Milk Market: Easing back
The summer 2010 drought also provides the backdrop to the Russian dairy sector, with demand up 12% year on year, as people started to consume more milk for health concerns, and supply down, as fodder was damaged. Despite this, officials in Russia say the country’s market won’t see any sharp price rise in 2011.
According to Andrey Danilenko, a head of board at the National Union of Milk Producers (Soyuzmoloko), the primary cost of milk in Russia will grow an average 10-15% in 2010, which is in line with the global trend. However, Danilenko added that some Russian regions varied significantly depending on how significant was the drought damage.He believes total 2010 production will fall 1 – 1.5% year on year.
Evgeny Smirnov, an analyst at Russia’s Milk Union, added that the price rise also depended on the type of a dairy product, as raw milk skyrocketed in 10 months of 2010.
“We expect the prices for dairy products to grow another 2% in the remaining month of 2010, which will add to about 16% year on year price rise as of the end of October. Raw milk was much higher as of the same date, rising 64% year on year, and as you see there is no a strong correlation between the price of raw stores and the final price of products on shelves. These are the contracts between a processor and a trade company that stipulates a particular selling price, which is also limited by consumer demand.
Anyway, the price for dairy products that require more raw milk, such as cheese and butter, will rise faster than for locally produced liquid milk, yoghurts, and sour cream, for example.”
Danilenko estimated wholesale prices growth in 2010 at 30% at the minimum, which is a move up from record low levels of 2009. Retail prices for dairy products were 10-15% up in 2010, Danilenko added. He added that, barring further climactic issues or a major inflation shock globally, retail milk and dairy product prices won’t rise more than inflation.
Smirnov also expectedprices to go down in2011, as consumers are no longer increasing their spending on dairy products.
“I think, that next year the situation will start stabilizing, with prices going back down to the pre – boom period. A market price is always limited by consumer demand and solvency and now this price has reached its peak, where people can’t spend any more on dairy products – sales volume of some dairy items has already stopped it growth”.
Sugar: At the mercy of global supply
Major concern surrounds the global sugar market with prices reaching 30 year highs in recent months, on the back of a global sugar shortfall, and concerns that major producers may limit exports.
Evgeny Ivanov, a sugar market analyst at Russia’s Institute for Agriculture Market Environment, says he believes prices are unlikely to spike sharply in coming months, but warning that global market volatility makes reading the market tough.

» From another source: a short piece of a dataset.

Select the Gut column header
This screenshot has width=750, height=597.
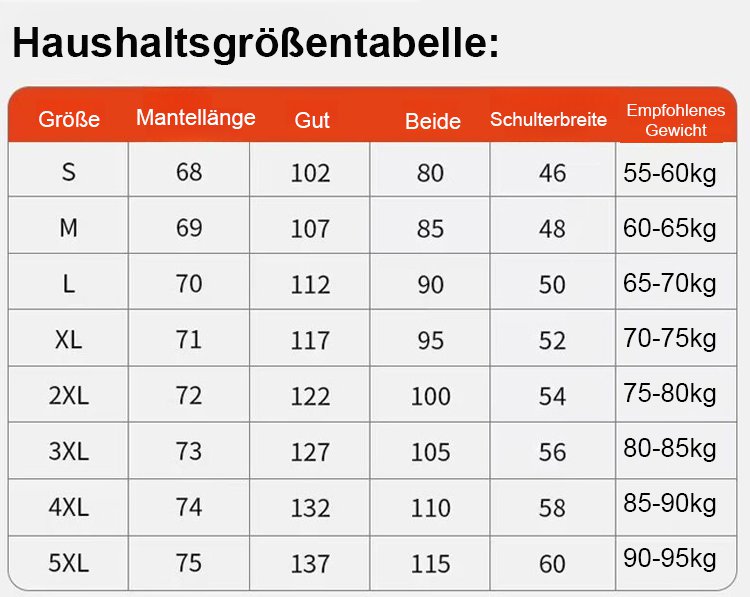[x=312, y=121]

“In fact, today nobody can tell for sure what will be the dynamics of the sugar price in Russia in the near future, as it depends on quite volatile things – oil, raw sugar or US dollar, for example. However, I don’t expect the sugar price to rise sharply in 2011. Of course, the global concerns of sugar prices jumping, with South Brazil, the main world exporter of sugar, suffering huge losses this year, will affect Russia as well. Indeed, our country depends on imports about 50%, with domestic annual consumption being at 5.6 million tons and Russia’s domestic production in the reporting period from August to February expected to be just at 2.6 million tons. South Brazil usually offers its sugar supplies to world markets in April – November, which means during December2010 – April 2011 the world stock will be at its minimum and the supply is very unstable. Anyway, I think, the sugar price might go up 5-8 % within coming months at the maximum, provided the world price remains the same.”